START Input material
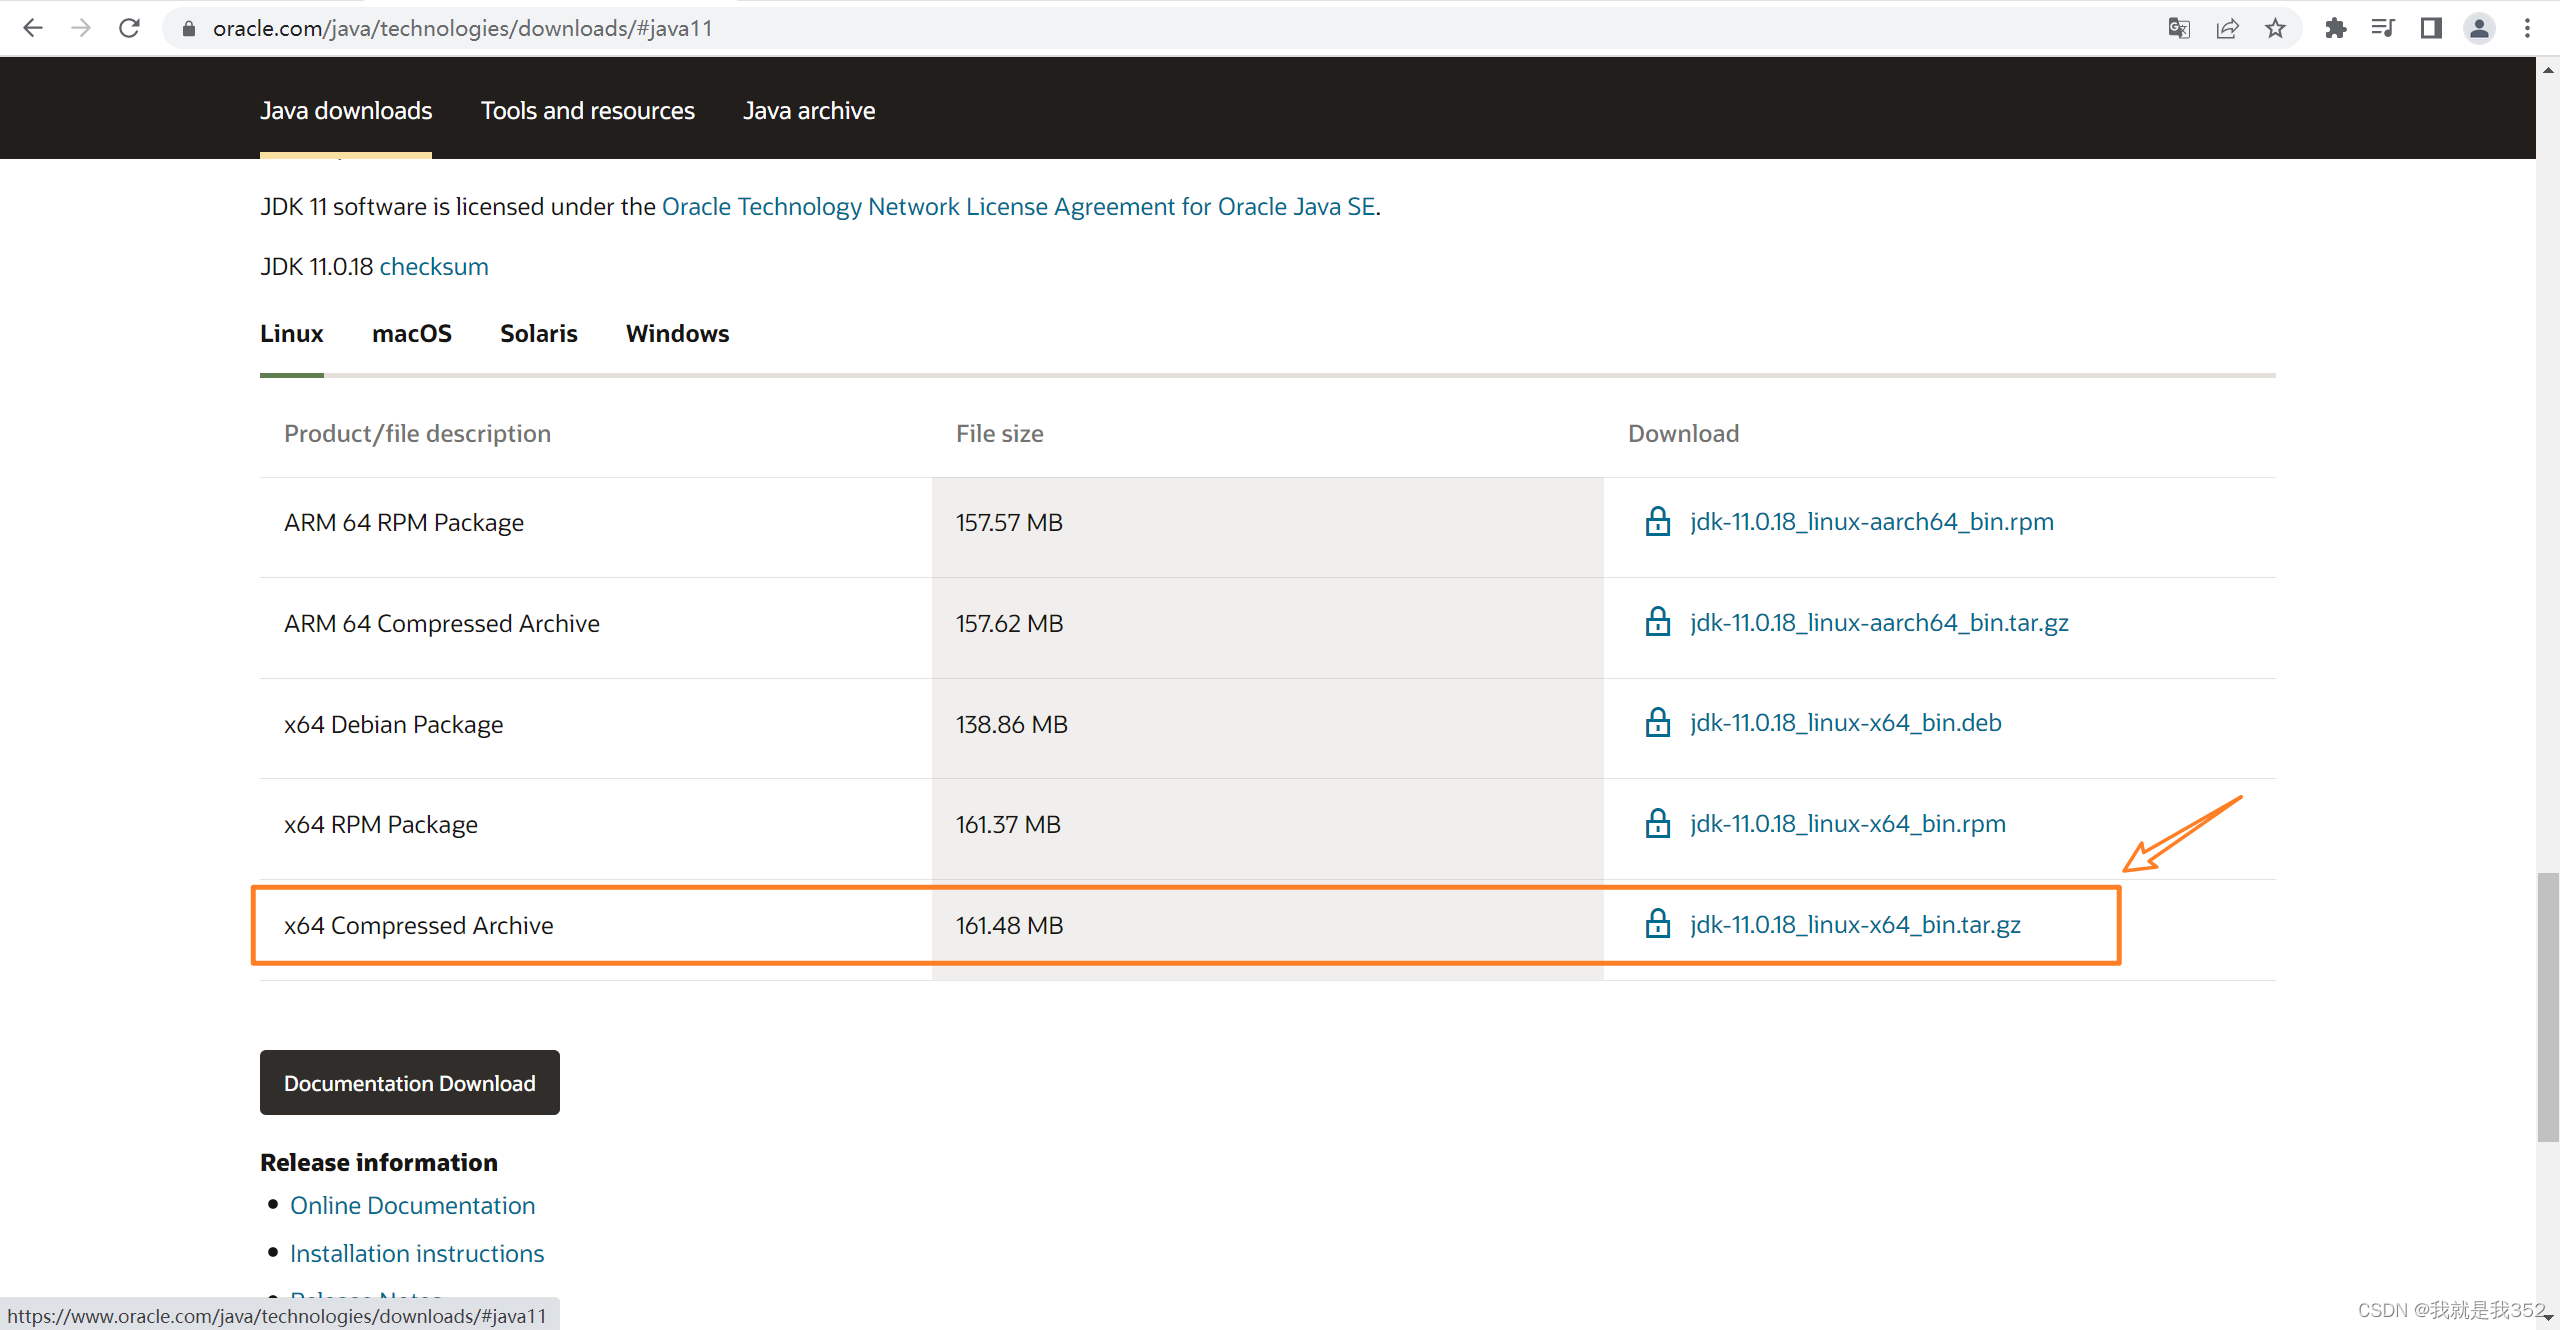Bookmark page with star icon
This screenshot has height=1330, width=2560.
pyautogui.click(x=2276, y=28)
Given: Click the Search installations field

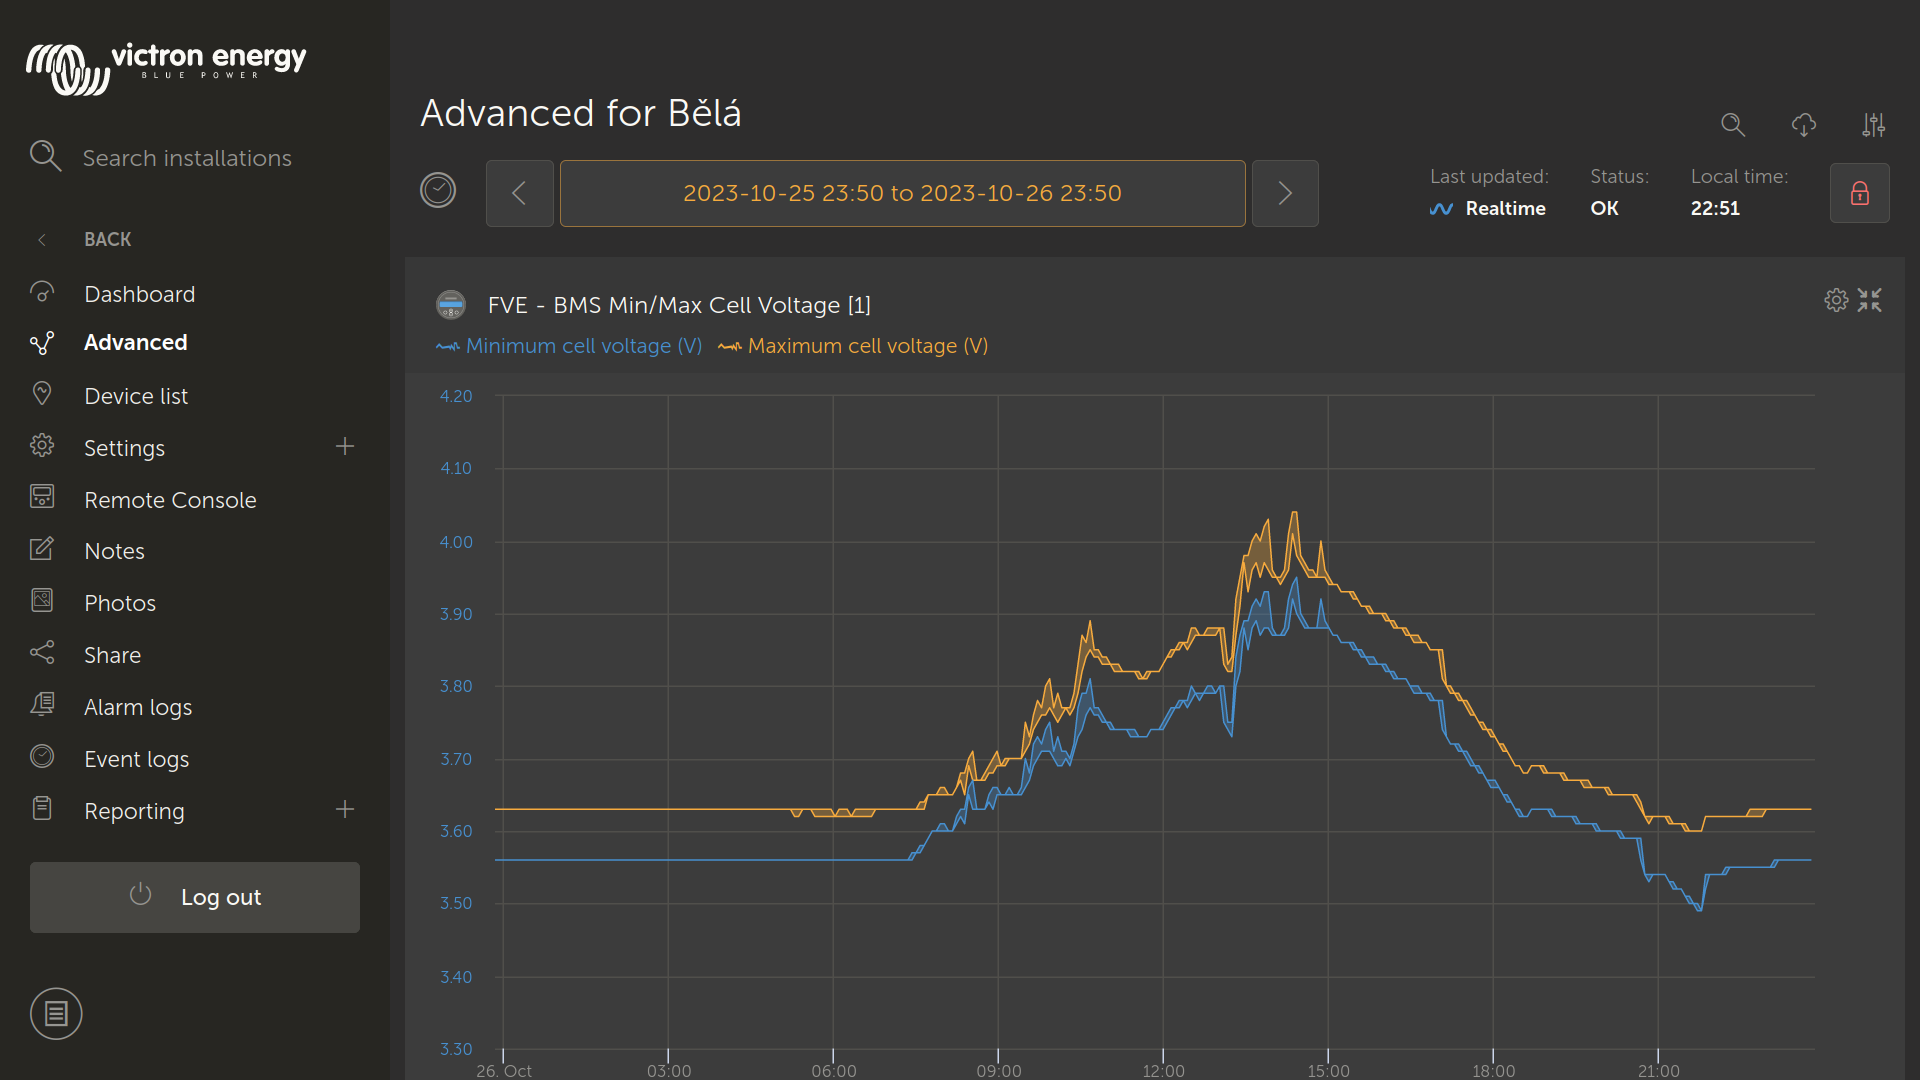Looking at the screenshot, I should (x=187, y=158).
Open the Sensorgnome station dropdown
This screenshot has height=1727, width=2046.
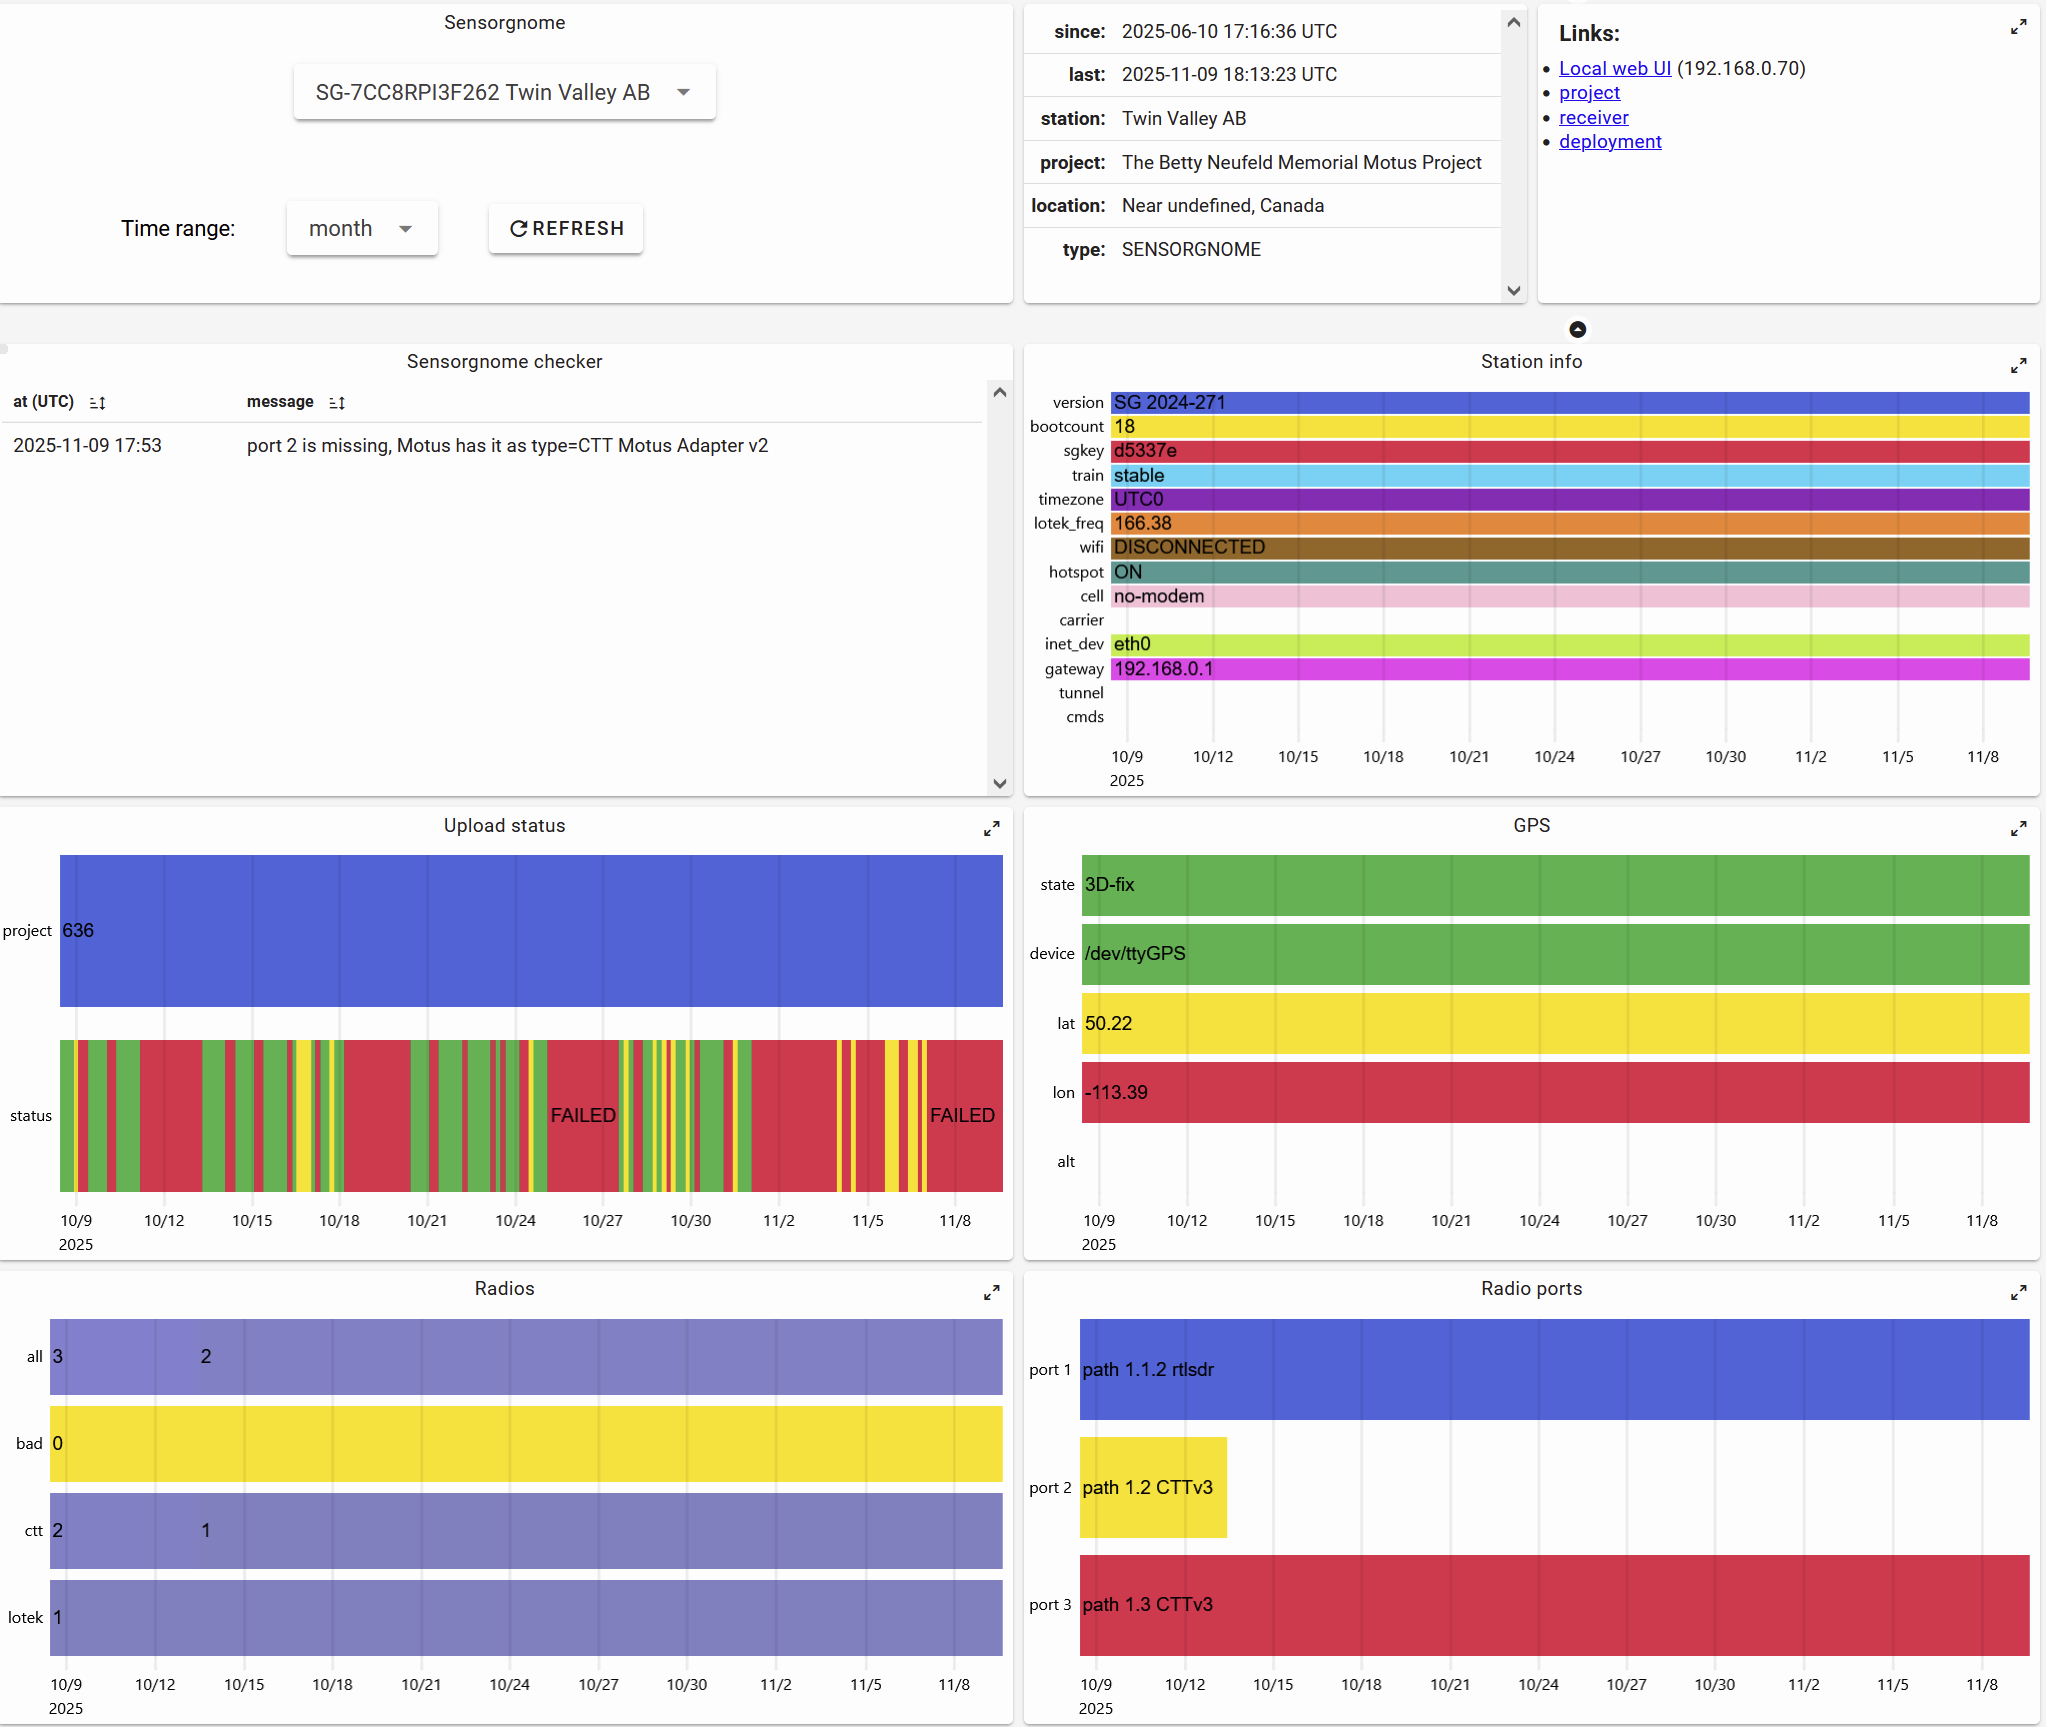click(x=504, y=92)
END Input material
### Task prompt
Extract the run of lines beginning with the line that holds "Given: Click the Search installations field" and ending at the last line of the data, inclusive. Exclude any pictures from the copy.

### Result of the task
Given: Click the Search installations field

Looking at the screenshot, I should (x=187, y=158).
Open the Sensorgnome station dropdown
This screenshot has height=1727, width=2046.
click(x=504, y=92)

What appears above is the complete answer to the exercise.